WHAT YOU NEED TO DO:
The answer should contain all of the records below, each one copied word for word.

GIVEN DATA below:

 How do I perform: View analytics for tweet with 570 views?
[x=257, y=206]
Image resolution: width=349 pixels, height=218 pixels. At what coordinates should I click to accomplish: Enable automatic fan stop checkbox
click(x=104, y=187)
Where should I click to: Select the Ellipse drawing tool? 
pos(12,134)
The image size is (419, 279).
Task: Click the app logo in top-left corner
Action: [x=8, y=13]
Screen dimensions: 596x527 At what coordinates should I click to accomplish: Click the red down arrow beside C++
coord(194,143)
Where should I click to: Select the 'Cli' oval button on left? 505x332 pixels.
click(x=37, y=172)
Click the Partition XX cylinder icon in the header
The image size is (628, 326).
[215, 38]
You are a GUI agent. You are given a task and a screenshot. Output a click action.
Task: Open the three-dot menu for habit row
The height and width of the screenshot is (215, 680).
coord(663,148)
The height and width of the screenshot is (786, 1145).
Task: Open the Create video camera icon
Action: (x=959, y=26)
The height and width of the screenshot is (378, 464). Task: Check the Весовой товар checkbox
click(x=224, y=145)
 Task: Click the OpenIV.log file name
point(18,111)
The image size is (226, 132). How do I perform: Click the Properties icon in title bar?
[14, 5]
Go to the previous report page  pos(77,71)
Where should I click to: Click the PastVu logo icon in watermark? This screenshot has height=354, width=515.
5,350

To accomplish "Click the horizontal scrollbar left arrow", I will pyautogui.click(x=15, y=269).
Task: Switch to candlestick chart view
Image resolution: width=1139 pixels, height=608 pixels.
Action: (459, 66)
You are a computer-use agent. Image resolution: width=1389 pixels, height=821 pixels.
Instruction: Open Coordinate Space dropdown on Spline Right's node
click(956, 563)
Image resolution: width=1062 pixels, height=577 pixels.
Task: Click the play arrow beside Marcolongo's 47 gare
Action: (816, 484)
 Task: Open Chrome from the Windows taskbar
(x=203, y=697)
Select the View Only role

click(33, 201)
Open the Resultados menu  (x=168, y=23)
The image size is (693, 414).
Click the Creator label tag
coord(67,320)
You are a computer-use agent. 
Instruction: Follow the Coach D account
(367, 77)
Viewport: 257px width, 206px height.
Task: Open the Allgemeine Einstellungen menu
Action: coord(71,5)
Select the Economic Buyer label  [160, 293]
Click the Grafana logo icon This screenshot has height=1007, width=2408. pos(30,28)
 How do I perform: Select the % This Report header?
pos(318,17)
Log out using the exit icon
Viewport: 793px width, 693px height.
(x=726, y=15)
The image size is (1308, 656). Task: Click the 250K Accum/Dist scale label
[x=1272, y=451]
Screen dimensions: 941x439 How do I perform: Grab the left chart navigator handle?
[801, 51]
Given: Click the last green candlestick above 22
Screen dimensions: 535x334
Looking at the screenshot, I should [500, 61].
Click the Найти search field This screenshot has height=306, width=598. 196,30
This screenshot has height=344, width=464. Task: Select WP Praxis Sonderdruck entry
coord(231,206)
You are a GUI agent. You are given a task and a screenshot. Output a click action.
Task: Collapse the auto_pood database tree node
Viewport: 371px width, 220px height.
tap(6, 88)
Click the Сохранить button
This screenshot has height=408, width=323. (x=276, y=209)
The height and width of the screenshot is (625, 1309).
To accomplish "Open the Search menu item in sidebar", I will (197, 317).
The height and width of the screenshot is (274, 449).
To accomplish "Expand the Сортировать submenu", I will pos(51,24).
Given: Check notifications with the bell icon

End of GIVEN DATA.

EXERCISE RESULT:
 How do I perform: View analytics for tweet with 570 views?
[x=257, y=206]
Image resolution: width=349 pixels, height=218 pixels. At what coordinates should I click to accomplish: Enable automatic fan stop checkbox
click(x=104, y=187)
Where should I click to: Select the Ellipse drawing tool? 
pos(12,134)
The image size is (419, 279).
Task: Click the app logo in top-left corner
Action: [x=8, y=13]
Screen dimensions: 596x527 At what coordinates should I click to accomplish: Click the red down arrow beside C++
coord(194,143)
Where should I click to: Select the 'Cli' oval button on left? 505x332 pixels.
click(x=37, y=172)
Click the Partition XX cylinder icon in the header
The image size is (628, 326).
[215, 38]
You are a GUI agent. You are given a task and a screenshot. Output a click action.
Task: Open the three-dot menu for habit row
The height and width of the screenshot is (215, 680).
coord(663,148)
The height and width of the screenshot is (786, 1145).
Task: Open the Create video camera icon
Action: (x=959, y=26)
The height and width of the screenshot is (378, 464). Task: Check the Весовой товар checkbox
click(x=224, y=145)
 Task: Click the OpenIV.log file name
point(18,111)
The image size is (226, 132). How do I perform: Click the Properties icon in title bar?
[14, 5]
Go to the previous report page  pos(77,71)
Where should I click to: Click the PastVu logo icon in watermark? This screenshot has height=354, width=515.
5,350

To accomplish "Click the horizontal scrollbar left arrow", I will pyautogui.click(x=15, y=269).
Task: Switch to candlestick chart view
Image resolution: width=1139 pixels, height=608 pixels.
Action: (459, 66)
You are a computer-use agent. Image resolution: width=1389 pixels, height=821 pixels.
Instruction: Open Coordinate Space dropdown on Spline Right's node
click(956, 563)
Image resolution: width=1062 pixels, height=577 pixels.
Task: Click the play arrow beside Marcolongo's 47 gare
Action: (816, 484)
 Task: Open Chrome from the Windows taskbar
(x=203, y=697)
Select the View Only role

click(33, 201)
Open the Resultados menu  (x=168, y=23)
The image size is (693, 414).
Click the Creator label tag
coord(67,320)
You are a computer-use agent. 
Instruction: Follow the Coach D account
(367, 77)
Viewport: 257px width, 206px height.
Task: Open the Allgemeine Einstellungen menu
Action: coord(71,5)
Select the Economic Buyer label  [160, 293]
Click the Grafana logo icon This screenshot has height=1007, width=2408. pos(30,28)
 How do I perform: Select the % This Report header?
pos(318,17)
Log out using the exit icon
Viewport: 793px width, 693px height.
(x=726, y=15)
The image size is (1308, 656). Task: Click the 250K Accum/Dist scale label
[x=1272, y=451]
Screen dimensions: 941x439 How do I perform: Grab the left chart navigator handle?
[801, 51]
Given: Click the last green candlestick above 22
Screen dimensions: 535x334
Looking at the screenshot, I should [500, 61].
Click the Найти search field This screenshot has height=306, width=598. 196,30
This screenshot has height=344, width=464. Task: Select WP Praxis Sonderdruck entry
coord(231,206)
You are a GUI agent. You are given a task and a screenshot. Output a click action.
Task: Collapse the auto_pood database tree node
Viewport: 371px width, 220px height.
tap(6, 88)
Click the Сохранить button
This screenshot has height=408, width=323. (x=276, y=209)
The height and width of the screenshot is (625, 1309).
To accomplish "Open the Search menu item in sidebar", I will (197, 317).
The height and width of the screenshot is (274, 449).
To accomplish "Expand the Сортировать submenu", I will pos(51,24).
Given: Check notifications with the bell icon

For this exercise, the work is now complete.